● **TO DO**
Every single entry must be restated word for word.

[Opening DATA TO PROCESS section]

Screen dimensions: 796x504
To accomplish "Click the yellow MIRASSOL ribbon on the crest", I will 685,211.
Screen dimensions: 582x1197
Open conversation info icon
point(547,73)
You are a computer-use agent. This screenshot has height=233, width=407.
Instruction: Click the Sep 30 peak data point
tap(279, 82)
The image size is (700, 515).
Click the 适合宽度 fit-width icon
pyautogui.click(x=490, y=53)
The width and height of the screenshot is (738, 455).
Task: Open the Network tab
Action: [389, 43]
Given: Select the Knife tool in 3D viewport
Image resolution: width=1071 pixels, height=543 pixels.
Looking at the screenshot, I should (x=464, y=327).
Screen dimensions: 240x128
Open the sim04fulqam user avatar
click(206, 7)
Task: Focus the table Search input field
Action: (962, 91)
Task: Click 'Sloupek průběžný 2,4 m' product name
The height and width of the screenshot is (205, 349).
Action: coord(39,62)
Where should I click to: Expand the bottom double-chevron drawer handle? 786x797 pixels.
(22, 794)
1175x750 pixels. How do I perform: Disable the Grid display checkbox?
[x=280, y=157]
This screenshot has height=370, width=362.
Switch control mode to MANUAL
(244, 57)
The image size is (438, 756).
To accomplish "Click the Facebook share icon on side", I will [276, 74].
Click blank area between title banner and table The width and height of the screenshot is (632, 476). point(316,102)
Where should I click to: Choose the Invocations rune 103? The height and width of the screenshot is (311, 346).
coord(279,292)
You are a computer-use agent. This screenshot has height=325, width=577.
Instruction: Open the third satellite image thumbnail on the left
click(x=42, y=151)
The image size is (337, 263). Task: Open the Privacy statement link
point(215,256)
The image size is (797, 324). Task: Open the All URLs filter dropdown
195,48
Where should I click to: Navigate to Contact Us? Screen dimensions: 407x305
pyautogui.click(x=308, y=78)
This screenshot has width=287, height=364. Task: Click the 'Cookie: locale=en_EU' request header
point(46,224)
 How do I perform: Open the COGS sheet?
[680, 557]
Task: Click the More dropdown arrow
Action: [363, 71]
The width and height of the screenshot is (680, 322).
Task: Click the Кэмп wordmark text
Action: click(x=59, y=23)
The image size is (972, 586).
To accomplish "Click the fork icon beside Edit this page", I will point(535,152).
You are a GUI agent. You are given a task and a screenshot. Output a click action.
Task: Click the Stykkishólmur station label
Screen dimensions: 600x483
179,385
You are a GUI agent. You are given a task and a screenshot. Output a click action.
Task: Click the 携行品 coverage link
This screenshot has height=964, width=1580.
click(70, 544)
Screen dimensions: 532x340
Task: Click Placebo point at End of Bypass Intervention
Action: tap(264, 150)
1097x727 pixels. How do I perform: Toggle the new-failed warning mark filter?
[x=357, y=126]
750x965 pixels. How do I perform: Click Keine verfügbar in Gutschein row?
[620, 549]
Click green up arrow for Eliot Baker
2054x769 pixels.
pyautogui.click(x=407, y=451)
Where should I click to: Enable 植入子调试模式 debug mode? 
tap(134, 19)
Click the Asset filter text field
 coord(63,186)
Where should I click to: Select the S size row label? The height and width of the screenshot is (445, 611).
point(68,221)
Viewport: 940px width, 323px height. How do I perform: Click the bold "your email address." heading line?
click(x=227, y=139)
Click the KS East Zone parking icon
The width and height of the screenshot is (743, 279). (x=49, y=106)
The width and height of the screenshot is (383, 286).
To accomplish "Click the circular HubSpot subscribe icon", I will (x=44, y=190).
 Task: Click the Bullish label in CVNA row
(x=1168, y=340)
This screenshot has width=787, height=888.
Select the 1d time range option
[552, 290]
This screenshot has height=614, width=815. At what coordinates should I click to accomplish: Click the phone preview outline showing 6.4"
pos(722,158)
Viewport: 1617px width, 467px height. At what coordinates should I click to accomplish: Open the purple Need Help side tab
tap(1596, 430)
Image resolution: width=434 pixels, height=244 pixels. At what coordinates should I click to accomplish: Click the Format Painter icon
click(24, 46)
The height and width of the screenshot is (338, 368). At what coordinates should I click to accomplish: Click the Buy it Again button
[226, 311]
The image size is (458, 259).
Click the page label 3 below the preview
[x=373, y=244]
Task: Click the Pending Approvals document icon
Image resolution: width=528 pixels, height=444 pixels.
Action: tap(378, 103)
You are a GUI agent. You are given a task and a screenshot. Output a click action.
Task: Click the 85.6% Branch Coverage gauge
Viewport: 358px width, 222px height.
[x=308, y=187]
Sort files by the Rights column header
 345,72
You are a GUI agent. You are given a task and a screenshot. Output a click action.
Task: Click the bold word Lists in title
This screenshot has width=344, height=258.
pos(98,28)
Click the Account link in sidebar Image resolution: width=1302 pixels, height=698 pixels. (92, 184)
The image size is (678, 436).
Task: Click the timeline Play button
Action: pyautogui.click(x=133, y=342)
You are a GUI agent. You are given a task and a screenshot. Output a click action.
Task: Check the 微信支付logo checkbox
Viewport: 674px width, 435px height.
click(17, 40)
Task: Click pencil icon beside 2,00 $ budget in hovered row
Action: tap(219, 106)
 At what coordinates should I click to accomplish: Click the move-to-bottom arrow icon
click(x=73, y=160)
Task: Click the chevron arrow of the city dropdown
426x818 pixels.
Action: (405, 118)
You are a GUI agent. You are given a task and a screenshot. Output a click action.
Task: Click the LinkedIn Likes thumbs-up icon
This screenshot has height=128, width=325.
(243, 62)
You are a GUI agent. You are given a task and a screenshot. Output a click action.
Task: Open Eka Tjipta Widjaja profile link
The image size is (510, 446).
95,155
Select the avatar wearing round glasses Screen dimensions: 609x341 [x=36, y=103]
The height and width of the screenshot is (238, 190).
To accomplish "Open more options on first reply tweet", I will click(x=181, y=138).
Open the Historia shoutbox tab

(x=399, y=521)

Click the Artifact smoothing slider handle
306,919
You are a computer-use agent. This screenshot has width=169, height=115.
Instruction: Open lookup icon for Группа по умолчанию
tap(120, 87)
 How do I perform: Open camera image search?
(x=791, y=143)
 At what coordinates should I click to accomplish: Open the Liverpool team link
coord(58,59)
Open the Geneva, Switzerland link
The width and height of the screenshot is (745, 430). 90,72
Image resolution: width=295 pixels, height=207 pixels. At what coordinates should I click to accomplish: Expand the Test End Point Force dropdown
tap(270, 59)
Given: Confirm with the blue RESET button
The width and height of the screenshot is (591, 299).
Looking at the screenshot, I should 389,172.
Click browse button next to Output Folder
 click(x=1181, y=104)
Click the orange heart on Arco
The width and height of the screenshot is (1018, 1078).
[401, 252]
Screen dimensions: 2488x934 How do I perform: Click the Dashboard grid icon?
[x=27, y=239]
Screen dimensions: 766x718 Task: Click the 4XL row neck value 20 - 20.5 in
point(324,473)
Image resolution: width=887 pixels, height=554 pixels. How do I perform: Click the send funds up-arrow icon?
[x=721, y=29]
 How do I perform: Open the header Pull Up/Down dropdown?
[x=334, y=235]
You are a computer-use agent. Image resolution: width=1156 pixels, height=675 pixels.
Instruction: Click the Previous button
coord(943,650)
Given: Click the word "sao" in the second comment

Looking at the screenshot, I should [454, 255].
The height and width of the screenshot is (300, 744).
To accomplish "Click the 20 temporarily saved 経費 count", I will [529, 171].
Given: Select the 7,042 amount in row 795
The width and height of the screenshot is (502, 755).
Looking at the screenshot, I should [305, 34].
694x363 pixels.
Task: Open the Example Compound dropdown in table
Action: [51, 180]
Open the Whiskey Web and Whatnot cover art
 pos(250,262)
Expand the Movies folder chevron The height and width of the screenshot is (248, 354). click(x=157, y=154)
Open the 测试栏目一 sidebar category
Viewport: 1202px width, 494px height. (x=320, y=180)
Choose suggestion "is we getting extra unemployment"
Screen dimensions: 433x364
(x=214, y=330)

[Closing DATA TO PROCESS section]

● **REPLY TO THE TASK**
Screen dimensions: 796x504
To accomplish "Click the yellow MIRASSOL ribbon on the crest", I will 685,211.
Screen dimensions: 582x1197
Open conversation info icon
point(547,73)
You are a computer-use agent. This screenshot has height=233, width=407.
Instruction: Click the Sep 30 peak data point
tap(279, 82)
The image size is (700, 515).
Click the 适合宽度 fit-width icon
pyautogui.click(x=490, y=53)
The width and height of the screenshot is (738, 455).
Task: Open the Network tab
Action: [389, 43]
Given: Select the Knife tool in 3D viewport
Image resolution: width=1071 pixels, height=543 pixels.
Looking at the screenshot, I should (x=464, y=327).
Screen dimensions: 240x128
Open the sim04fulqam user avatar
click(206, 7)
Task: Focus the table Search input field
Action: (962, 91)
Task: Click 'Sloupek průběžný 2,4 m' product name
The height and width of the screenshot is (205, 349).
Action: coord(39,62)
Where should I click to: Expand the bottom double-chevron drawer handle? 786x797 pixels.
(22, 794)
1175x750 pixels. How do I perform: Disable the Grid display checkbox?
[x=280, y=157]
This screenshot has height=370, width=362.
Switch control mode to MANUAL
(244, 57)
The image size is (438, 756).
To accomplish "Click the Facebook share icon on side", I will [276, 74].
Click blank area between title banner and table The width and height of the screenshot is (632, 476). point(316,102)
Where should I click to: Choose the Invocations rune 103? The height and width of the screenshot is (311, 346).
coord(279,292)
You are a computer-use agent. This screenshot has height=325, width=577.
Instruction: Open the third satellite image thumbnail on the left
click(x=42, y=151)
The image size is (337, 263). Task: Open the Privacy statement link
point(215,256)
The image size is (797, 324). Task: Open the All URLs filter dropdown
195,48
Where should I click to: Navigate to Contact Us? Screen dimensions: 407x305
pyautogui.click(x=308, y=78)
This screenshot has width=287, height=364. Task: Click the 'Cookie: locale=en_EU' request header
point(46,224)
 How do I perform: Open the COGS sheet?
[680, 557]
Task: Click the More dropdown arrow
Action: [363, 71]
The width and height of the screenshot is (680, 322).
Task: Click the Кэмп wordmark text
Action: click(x=59, y=23)
The image size is (972, 586).
To accomplish "Click the fork icon beside Edit this page", I will point(535,152).
You are a GUI agent. You are given a task and a screenshot. Output a click action.
Task: Click the Stykkishólmur station label
Screen dimensions: 600x483
179,385
You are a GUI agent. You are given a task and a screenshot. Output a click action.
Task: Click the 携行品 coverage link
This screenshot has height=964, width=1580.
click(70, 544)
Screen dimensions: 532x340
Task: Click Placebo point at End of Bypass Intervention
Action: tap(264, 150)
1097x727 pixels. How do I perform: Toggle the new-failed warning mark filter?
[x=357, y=126]
750x965 pixels. How do I perform: Click Keine verfügbar in Gutschein row?
[620, 549]
Click green up arrow for Eliot Baker
2054x769 pixels.
pyautogui.click(x=407, y=451)
Where should I click to: Enable 植入子调试模式 debug mode? 
tap(134, 19)
Click the Asset filter text field
 coord(63,186)
Where should I click to: Select the S size row label? The height and width of the screenshot is (445, 611).
point(68,221)
Viewport: 940px width, 323px height. How do I perform: Click the bold "your email address." heading line?
click(x=227, y=139)
Click the KS East Zone parking icon
The width and height of the screenshot is (743, 279). (x=49, y=106)
The width and height of the screenshot is (383, 286).
To accomplish "Click the circular HubSpot subscribe icon", I will (x=44, y=190).
 Task: Click the Bullish label in CVNA row
(x=1168, y=340)
This screenshot has width=787, height=888.
Select the 1d time range option
[552, 290]
This screenshot has height=614, width=815. At what coordinates should I click to accomplish: Click the phone preview outline showing 6.4"
pos(722,158)
Viewport: 1617px width, 467px height. At what coordinates should I click to accomplish: Open the purple Need Help side tab
tap(1596, 430)
Image resolution: width=434 pixels, height=244 pixels. At what coordinates should I click to accomplish: Click the Format Painter icon
click(24, 46)
The height and width of the screenshot is (338, 368). At what coordinates should I click to accomplish: Click the Buy it Again button
[226, 311]
The image size is (458, 259).
Click the page label 3 below the preview
[x=373, y=244]
Task: Click the Pending Approvals document icon
Image resolution: width=528 pixels, height=444 pixels.
Action: tap(378, 103)
You are a GUI agent. You are given a task and a screenshot. Output a click action.
Task: Click the 85.6% Branch Coverage gauge
Viewport: 358px width, 222px height.
[x=308, y=187]
Sort files by the Rights column header
 345,72
You are a GUI agent. You are given a task and a screenshot. Output a click action.
Task: Click the bold word Lists in title
This screenshot has width=344, height=258.
pos(98,28)
Click the Account link in sidebar Image resolution: width=1302 pixels, height=698 pixels. (92, 184)
The image size is (678, 436).
Task: Click the timeline Play button
Action: pyautogui.click(x=133, y=342)
You are a GUI agent. You are given a task and a screenshot. Output a click action.
Task: Check the 微信支付logo checkbox
Viewport: 674px width, 435px height.
click(17, 40)
Task: Click pencil icon beside 2,00 $ budget in hovered row
Action: tap(219, 106)
 At what coordinates should I click to accomplish: Click the move-to-bottom arrow icon
click(x=73, y=160)
Task: Click the chevron arrow of the city dropdown
426x818 pixels.
Action: (405, 118)
You are a GUI agent. You are given a task and a screenshot. Output a click action.
Task: Click the LinkedIn Likes thumbs-up icon
This screenshot has height=128, width=325.
(243, 62)
You are a GUI agent. You are given a task and a screenshot. Output a click action.
Task: Open Eka Tjipta Widjaja profile link
The image size is (510, 446).
95,155
Select the avatar wearing round glasses Screen dimensions: 609x341 [x=36, y=103]
The height and width of the screenshot is (238, 190).
To accomplish "Open more options on first reply tweet", I will click(x=181, y=138).
Open the Historia shoutbox tab

(x=399, y=521)

Click the Artifact smoothing slider handle
306,919
You are a computer-use agent. This screenshot has width=169, height=115.
Instruction: Open lookup icon for Группа по умолчанию
tap(120, 87)
 How do I perform: Open camera image search?
(x=791, y=143)
 At what coordinates should I click to accomplish: Open the Liverpool team link
coord(58,59)
Open the Geneva, Switzerland link
The width and height of the screenshot is (745, 430). 90,72
Image resolution: width=295 pixels, height=207 pixels. At what coordinates should I click to accomplish: Expand the Test End Point Force dropdown
tap(270, 59)
Given: Confirm with the blue RESET button
The width and height of the screenshot is (591, 299).
Looking at the screenshot, I should 389,172.
Click browse button next to Output Folder
 click(x=1181, y=104)
Click the orange heart on Arco
The width and height of the screenshot is (1018, 1078).
[401, 252]
Screen dimensions: 2488x934 How do I perform: Click the Dashboard grid icon?
[x=27, y=239]
Screen dimensions: 766x718 Task: Click the 4XL row neck value 20 - 20.5 in
point(324,473)
Image resolution: width=887 pixels, height=554 pixels. How do I perform: Click the send funds up-arrow icon?
[x=721, y=29]
 How do I perform: Open the header Pull Up/Down dropdown?
[x=334, y=235]
You are a computer-use agent. Image resolution: width=1156 pixels, height=675 pixels.
Instruction: Click the Previous button
coord(943,650)
Given: Click the word "sao" in the second comment

Looking at the screenshot, I should [454, 255].
The height and width of the screenshot is (300, 744).
To accomplish "Click the 20 temporarily saved 経費 count", I will [529, 171].
Given: Select the 7,042 amount in row 795
The width and height of the screenshot is (502, 755).
Looking at the screenshot, I should [305, 34].
694x363 pixels.
Task: Open the Example Compound dropdown in table
Action: [51, 180]
Open the Whiskey Web and Whatnot cover art
 pos(250,262)
Expand the Movies folder chevron The height and width of the screenshot is (248, 354). click(x=157, y=154)
Open the 测试栏目一 sidebar category
Viewport: 1202px width, 494px height. (x=320, y=180)
Choose suggestion "is we getting extra unemployment"
Screen dimensions: 433x364
(x=214, y=330)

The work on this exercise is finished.